▶ DATA FOR THIS EXERCISE
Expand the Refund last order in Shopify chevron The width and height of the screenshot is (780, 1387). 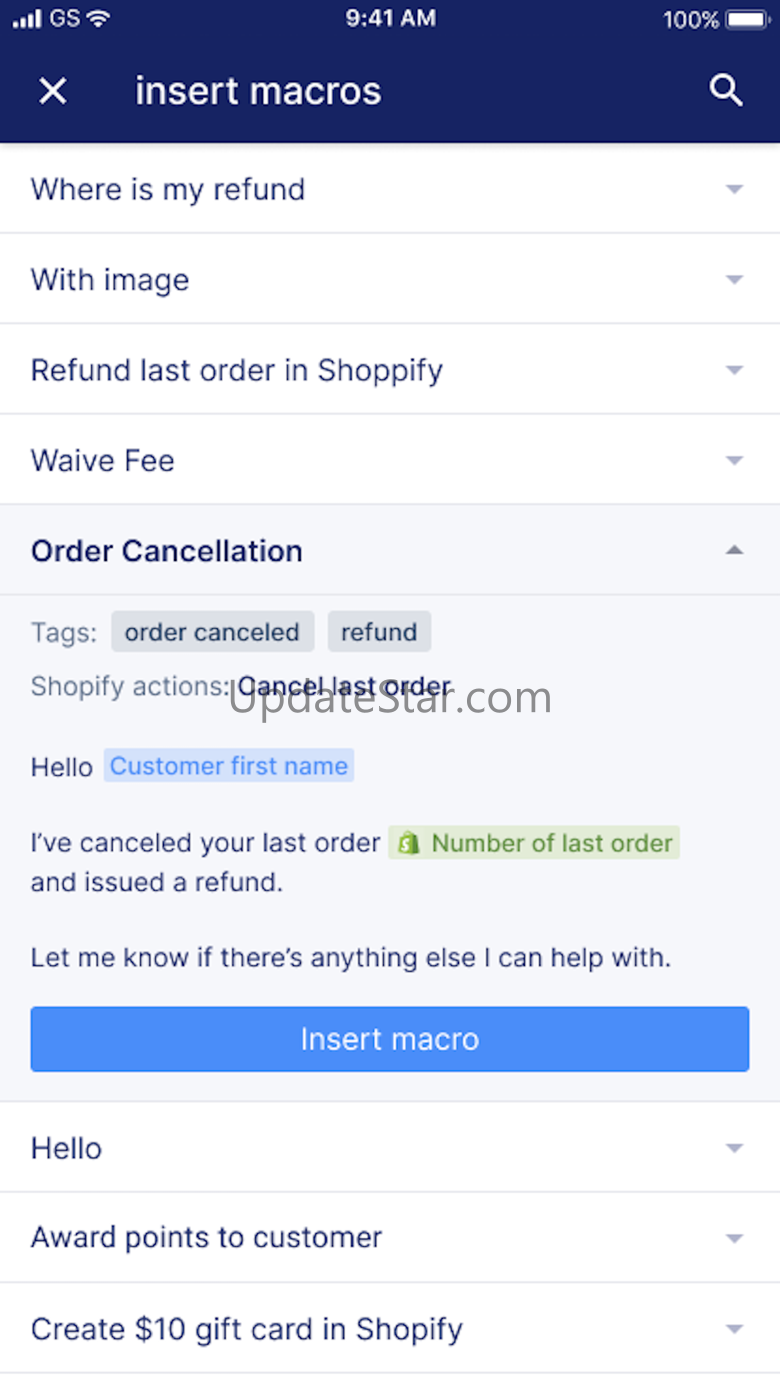pyautogui.click(x=735, y=370)
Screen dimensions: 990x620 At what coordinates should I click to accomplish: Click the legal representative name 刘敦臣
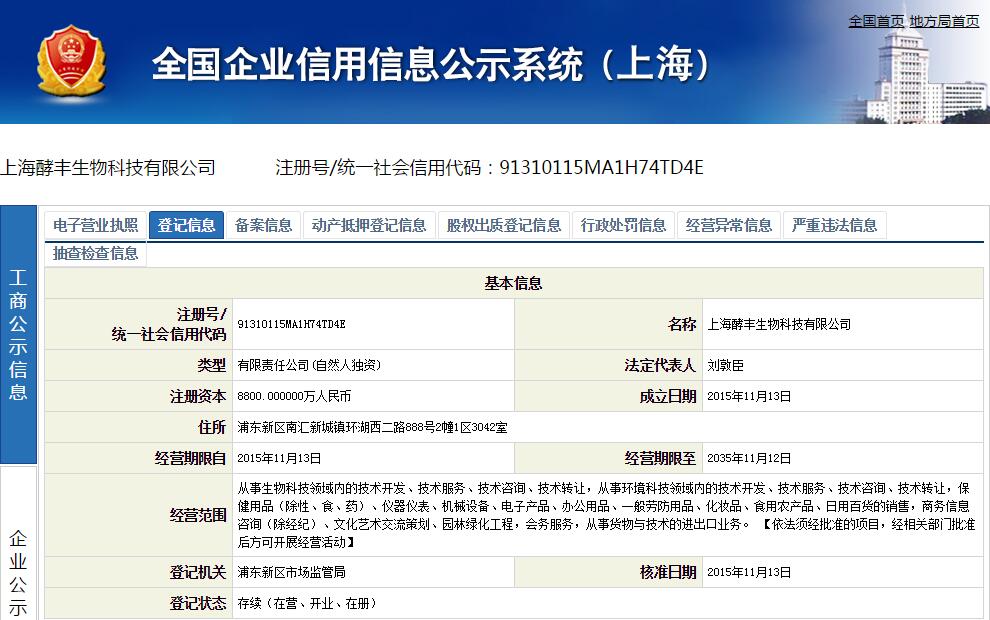(725, 366)
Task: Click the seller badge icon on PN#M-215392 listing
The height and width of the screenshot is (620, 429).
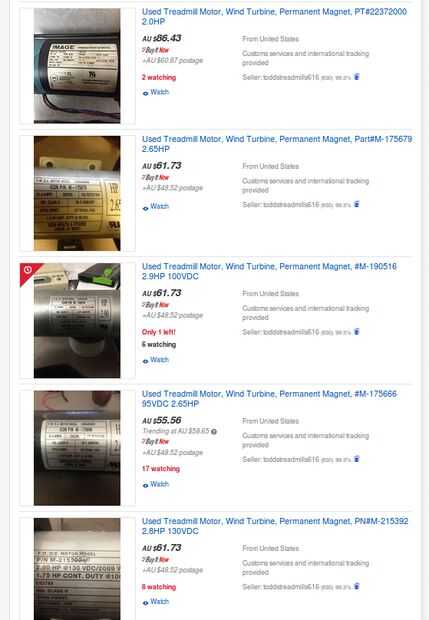Action: pyautogui.click(x=356, y=586)

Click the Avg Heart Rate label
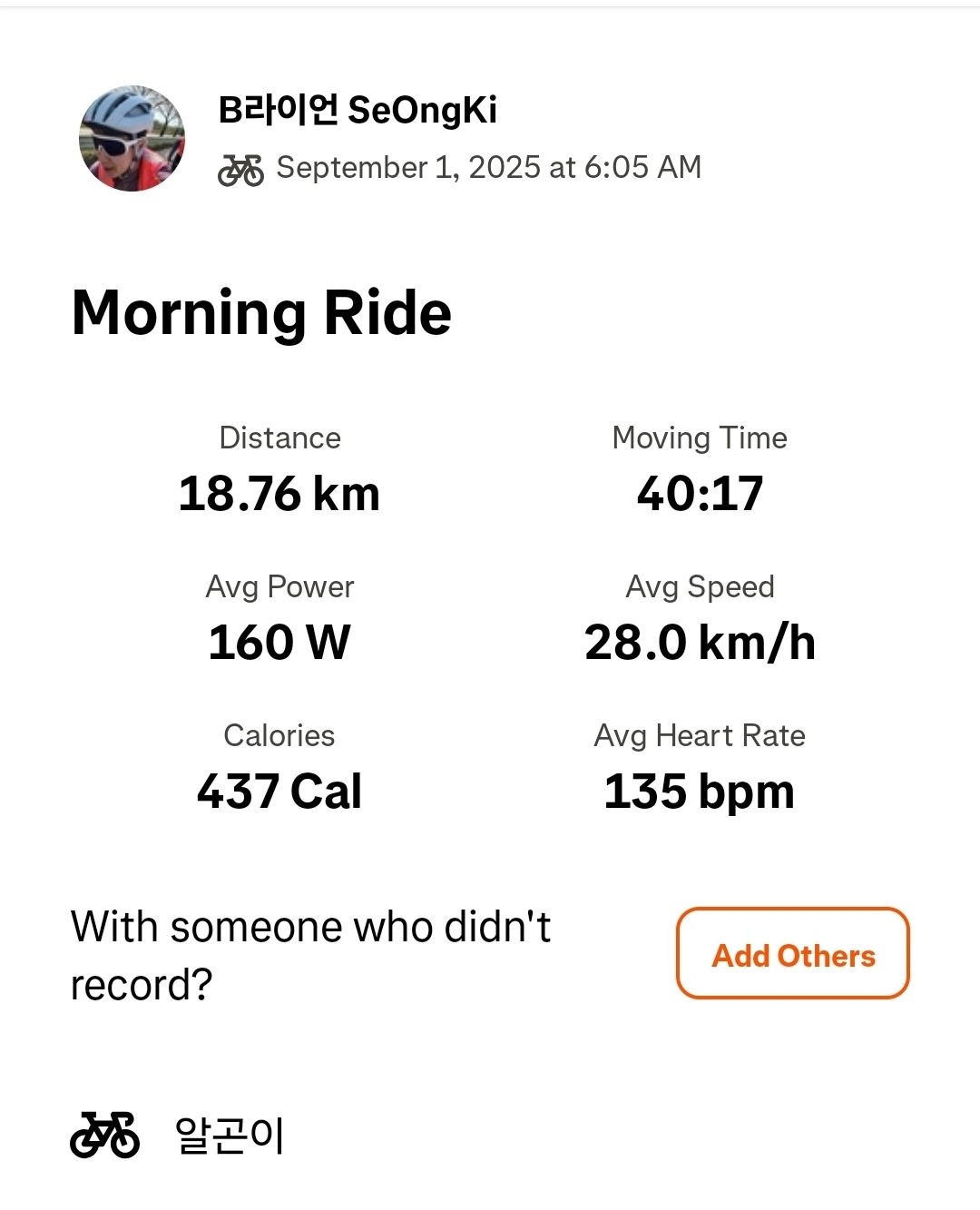coord(700,735)
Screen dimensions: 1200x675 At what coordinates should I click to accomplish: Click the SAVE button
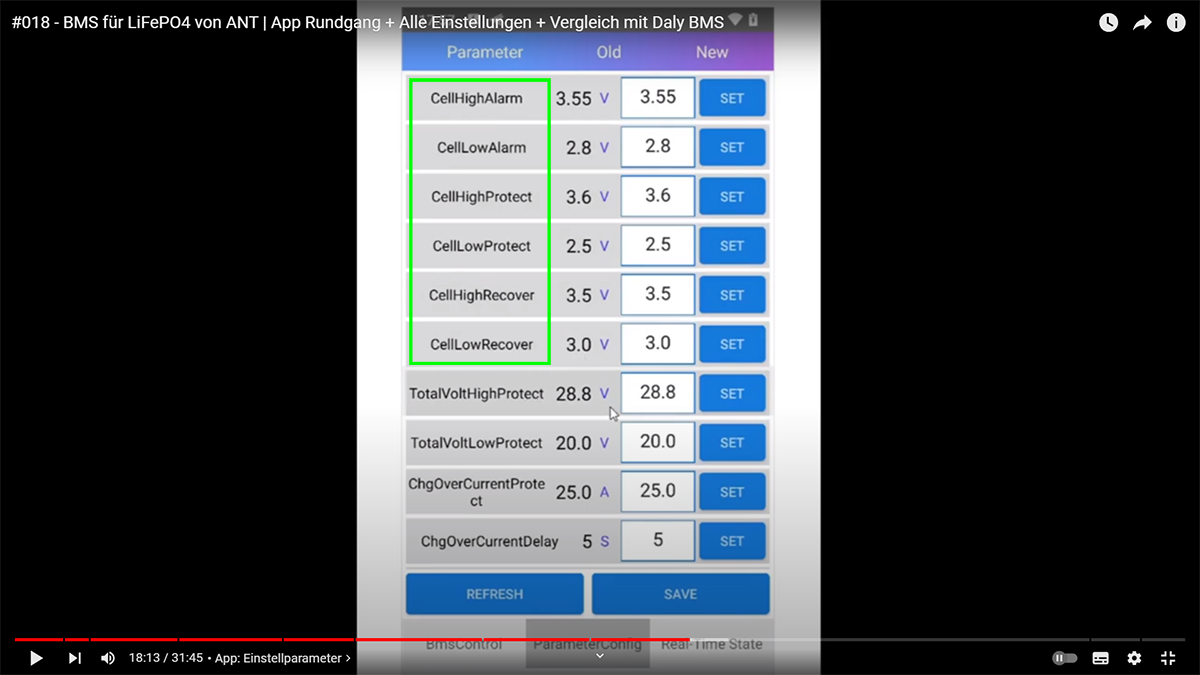tap(680, 594)
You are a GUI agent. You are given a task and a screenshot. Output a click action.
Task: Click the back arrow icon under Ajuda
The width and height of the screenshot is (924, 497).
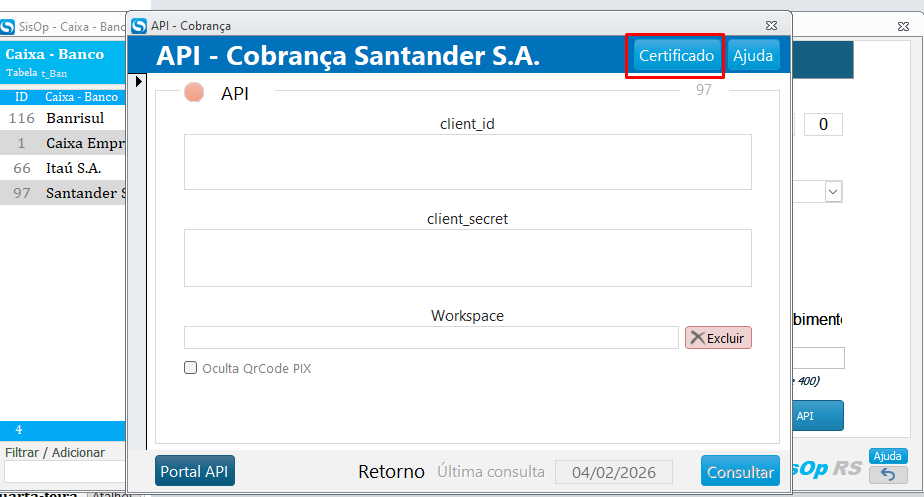point(888,475)
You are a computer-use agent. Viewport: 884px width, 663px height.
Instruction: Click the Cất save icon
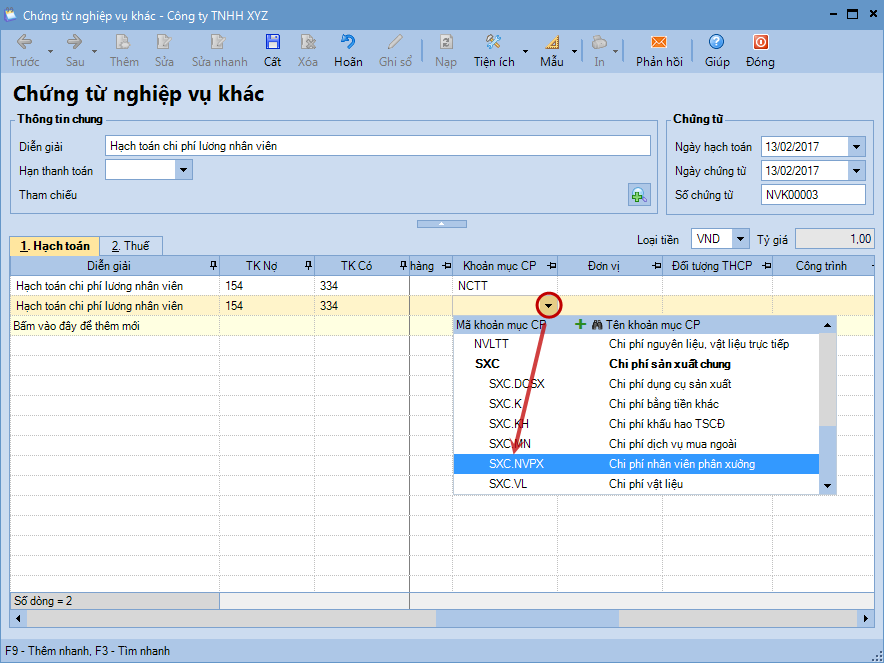[272, 43]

▶ PROMPT
Do not copy pictures. Restate exactly the lines from the one containing "You are a computer-use" through the last line of the records.

▶ PROBLEM SOLUTION
You are a computer-use agent. Viewport: 884px width, 663px height.
Instruction: Click the Cất save icon
[272, 43]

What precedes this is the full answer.